Because Frank refuses to deny the ambiguities in the evidence, and forcefully asserts that the subjective nature of the human condition shapes and forms the perceptions from which understanding is gleaned, About Time is a wonderful book. I recommend it to anyone, laymen or professional, who ponders the nature of existence. It offers a God’s eye, objective perspective on the history of how we have crafted our story of time and creation through the ages, a story that is bound to continue changing just as the universe and, more poignantly, the humans crafting the story, change, or as Frank puts it, in his concluding chapter:
But always and forever, the creation of cosmological narratives remained married to the creation of human cultures. Human time and cosmic time remained closely linked, and those links were forged in the iron wheels of medieval clocks, the steel boilers of Victorian steam engines, and the silicon chips ticking off clock cycles in our modern day computers.
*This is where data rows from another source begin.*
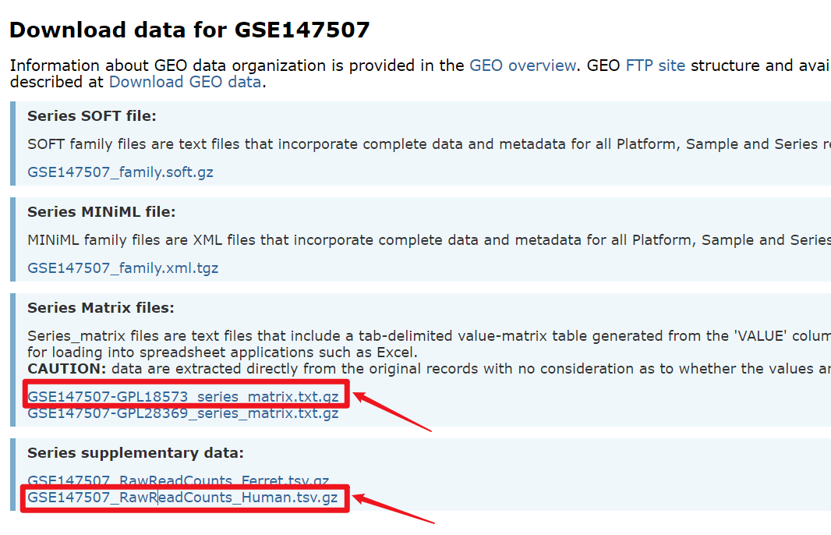Viewport: 831px width, 535px height.
Task: Download the RawReadCounts_Ferret.tsv.gz file
Action: [178, 480]
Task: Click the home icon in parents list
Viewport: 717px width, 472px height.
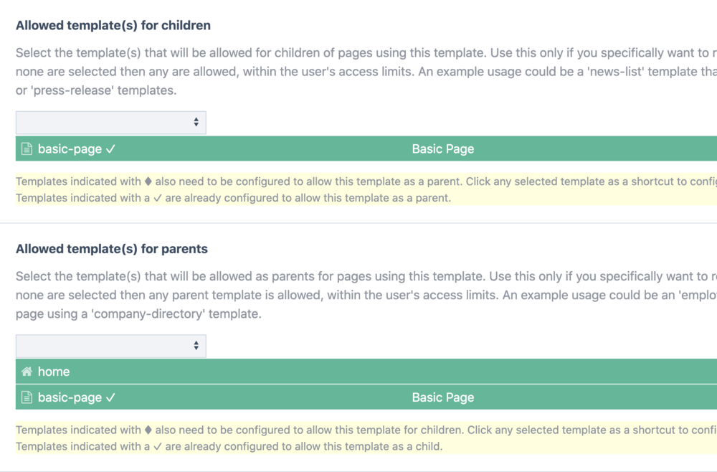Action: [x=27, y=372]
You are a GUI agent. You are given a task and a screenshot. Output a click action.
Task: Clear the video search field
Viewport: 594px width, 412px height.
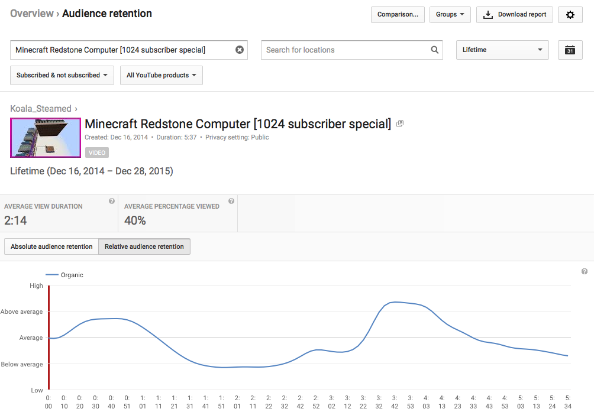tap(240, 50)
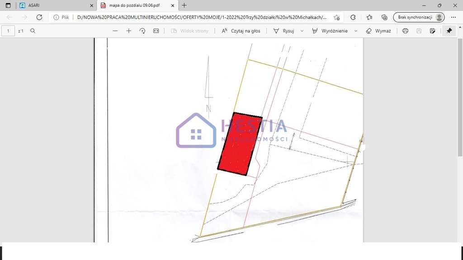The width and height of the screenshot is (463, 260).
Task: Add this page to favorites
Action: [337, 17]
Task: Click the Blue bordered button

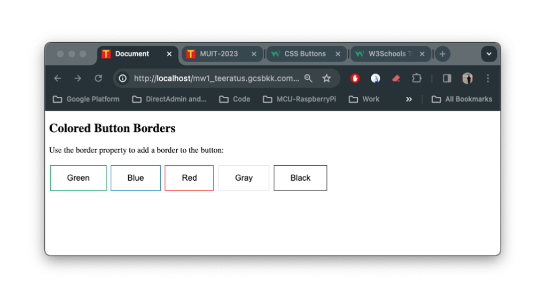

Looking back across fifty thousand years and looking forward to our ever-accelerating future, we stand in a privileged position. We can, at long last, recognize the paired cycles of change in cosmic and human time and ask what they tell us about who we are, what we are and where we might be going. These questions are neither abstract nor inconsequential, for once we recognize the braiding of cosmic and human time we may also recognize the turning point both have reached. In this way, we come to the end of our own beginning as a species.
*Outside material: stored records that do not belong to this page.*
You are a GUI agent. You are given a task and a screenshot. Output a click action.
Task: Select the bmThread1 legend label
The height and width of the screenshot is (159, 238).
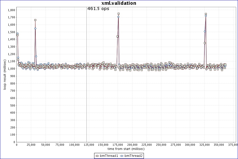pyautogui.click(x=109, y=156)
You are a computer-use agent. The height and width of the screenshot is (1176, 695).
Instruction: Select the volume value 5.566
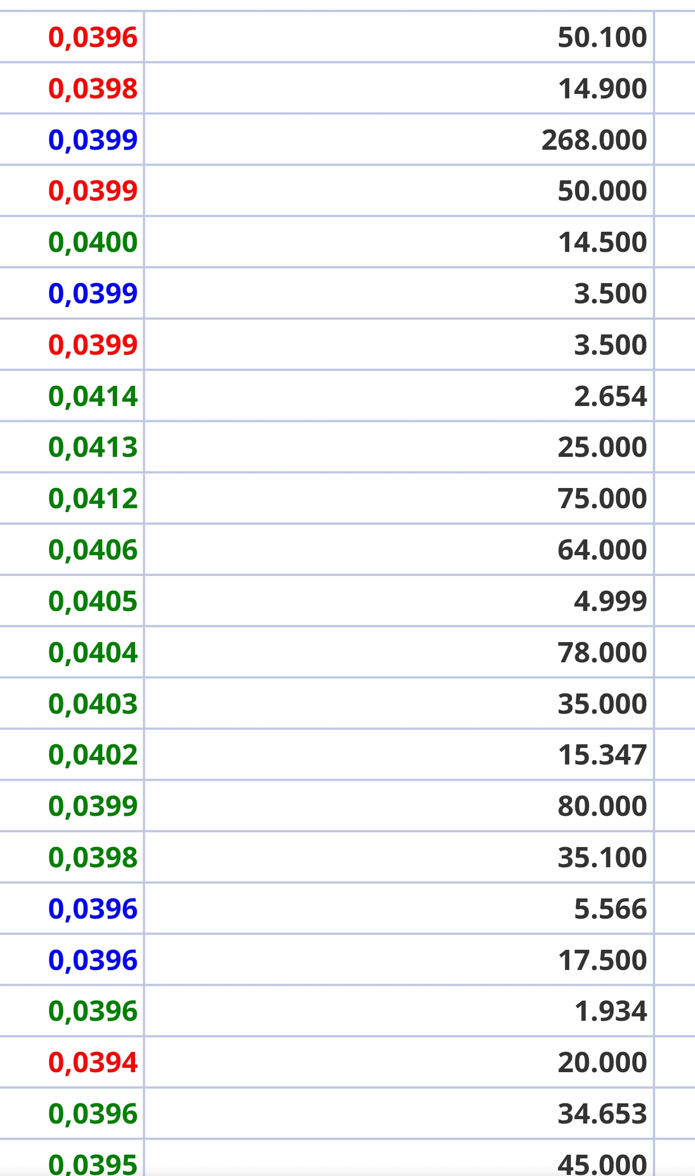click(x=610, y=909)
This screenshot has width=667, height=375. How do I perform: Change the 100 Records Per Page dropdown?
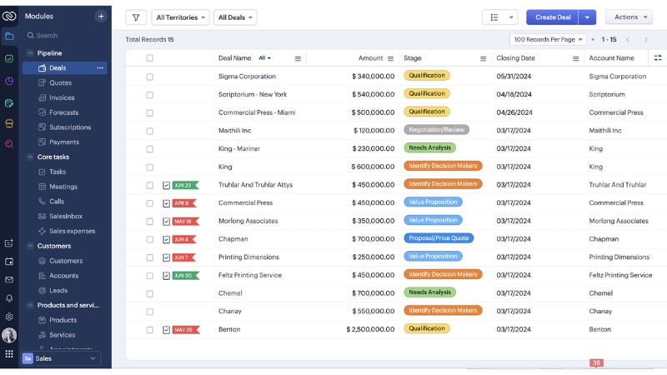coord(548,39)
I am less sanguine than Frank that we have come to the end of our own beginning as a species. Krauss’ book of proselytical physics ranks far higher on Amazon’s list than does Frank’s (Krauss’ book ranks 1,511 overall, 3rd in cosmology; Frank’s is 26,047 overall, 45th in cosmology). Shamans and sorcerers like Krauss, peddling cosmic conclusions rather than questions, are far more popular for a public seeking to tie its loose ends of knowledge, than are wise and humble chroniclers like Frank who courageously view the universe objectively, without an impulse to relieve the world of the anxiety of ambiguity. Humans seek to know, but will readily turn to belief in the face of imperfect knowledge. Krauss exploits the impulse to know through pretensions to certainty. So long as the majority of humans are so gullible as to be susceptible of such things, either from the pulpit or the physics priesthood or the demagogue’s soapbox, etc., we have yet to reach the end of our beginning. We remain childish, running away from, rather than reaching for, maturity.
About Time is as beautifully written as it is well-informed. It is a sublime work of genius and wisdom. My only regret, in the meanderingly inquisitive story line of my life, is that I didn’t read it sooner.